= Rogami =

Rogami (Рогами) was a historical Albanian tribe in the Middle Ages. They inhabited the Brda (Montenegro) area in central and eastern Montenegro, being centered around the region of Piperi. Toponyms related to them can be found in many parts of the region.

The name Rogami is a compound of the Albanian words rogë (meaning 'clearing') and amë (meaning 'spring'). It appears in many locations throughout Brda and Malësia. Rogame is the name of a village of the Piperi, being mentioned since in 1455 (nominally divided into Gornji and Donji Rogami), while Rogami appears as the name of a mountain in Montenegro. The name Roge appears as one of the places where the Kuči would hold meetings and gatherings. The neighborhood's of Rogami in Podgorica, as well as Rogame in Tuzi Municipality are also linked to the tribe.

In the 1416-17 Venetian cadaster of Shkodër the surname Rogami appears in a few different villages. The village of Martan is headed by Nikolla Rogami, and is inhabited by a certain Konstantin Rogami among others. Pal, Gusman and Zorz Rogami inhabit the villages of Bardh, Somes and Vulkatan respectively. Members of the tribe are also mentioned in a few other villages.

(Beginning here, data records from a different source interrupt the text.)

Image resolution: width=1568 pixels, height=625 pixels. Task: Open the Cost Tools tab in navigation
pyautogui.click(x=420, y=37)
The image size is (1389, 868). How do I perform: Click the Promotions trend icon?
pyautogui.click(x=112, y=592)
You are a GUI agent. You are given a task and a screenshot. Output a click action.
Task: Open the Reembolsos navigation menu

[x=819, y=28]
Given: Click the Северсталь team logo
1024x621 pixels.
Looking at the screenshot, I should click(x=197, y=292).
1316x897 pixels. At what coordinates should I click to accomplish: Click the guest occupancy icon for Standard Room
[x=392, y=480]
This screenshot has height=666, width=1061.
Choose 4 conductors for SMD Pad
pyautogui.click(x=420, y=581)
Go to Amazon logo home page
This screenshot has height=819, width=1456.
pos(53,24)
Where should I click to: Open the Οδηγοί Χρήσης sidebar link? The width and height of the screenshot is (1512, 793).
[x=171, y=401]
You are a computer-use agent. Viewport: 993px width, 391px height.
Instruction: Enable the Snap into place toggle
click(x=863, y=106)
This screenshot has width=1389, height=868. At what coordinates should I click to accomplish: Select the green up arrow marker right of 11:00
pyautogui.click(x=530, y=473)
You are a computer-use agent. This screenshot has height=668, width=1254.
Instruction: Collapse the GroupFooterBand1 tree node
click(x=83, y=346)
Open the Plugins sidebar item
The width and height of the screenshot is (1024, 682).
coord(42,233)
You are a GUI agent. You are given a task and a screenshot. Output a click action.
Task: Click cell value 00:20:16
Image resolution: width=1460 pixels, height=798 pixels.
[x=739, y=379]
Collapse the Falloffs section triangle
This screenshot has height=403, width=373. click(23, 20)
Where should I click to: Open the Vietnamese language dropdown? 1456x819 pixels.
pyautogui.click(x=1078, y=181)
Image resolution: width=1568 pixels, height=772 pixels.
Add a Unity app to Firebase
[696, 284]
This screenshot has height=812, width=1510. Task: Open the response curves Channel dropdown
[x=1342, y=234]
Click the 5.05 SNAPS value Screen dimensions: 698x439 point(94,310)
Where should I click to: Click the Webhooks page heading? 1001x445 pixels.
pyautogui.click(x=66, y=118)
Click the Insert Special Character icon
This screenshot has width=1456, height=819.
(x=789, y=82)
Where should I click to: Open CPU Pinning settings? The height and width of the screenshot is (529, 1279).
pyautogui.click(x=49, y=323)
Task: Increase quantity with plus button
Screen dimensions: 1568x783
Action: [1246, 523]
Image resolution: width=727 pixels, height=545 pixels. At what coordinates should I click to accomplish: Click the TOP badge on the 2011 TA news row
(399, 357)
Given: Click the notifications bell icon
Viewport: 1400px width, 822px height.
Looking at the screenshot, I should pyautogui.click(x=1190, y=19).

In the 1485 Ottoman cadaster of the sanjak of Shkodër the village of Rogam is mentioned as one of the villages forming the nahija of Piperi. The village has 11 households and could be an annual 550 ducats. The heads of the households were: Milan and Tanush sons of Vuçrin, Nokaç and Lazar sons of Progon, Radla son of Petko, Dabzhiv son of Gjorgji, Gjoçko son of Blin, Vuksan son of Grubaç, Vuçeta son of Bezhan and lastly the households of Nikolla Bashiqi and Progonaç Braniqi. The names of the village suggest it was starting to undergo a process of Slavicisation.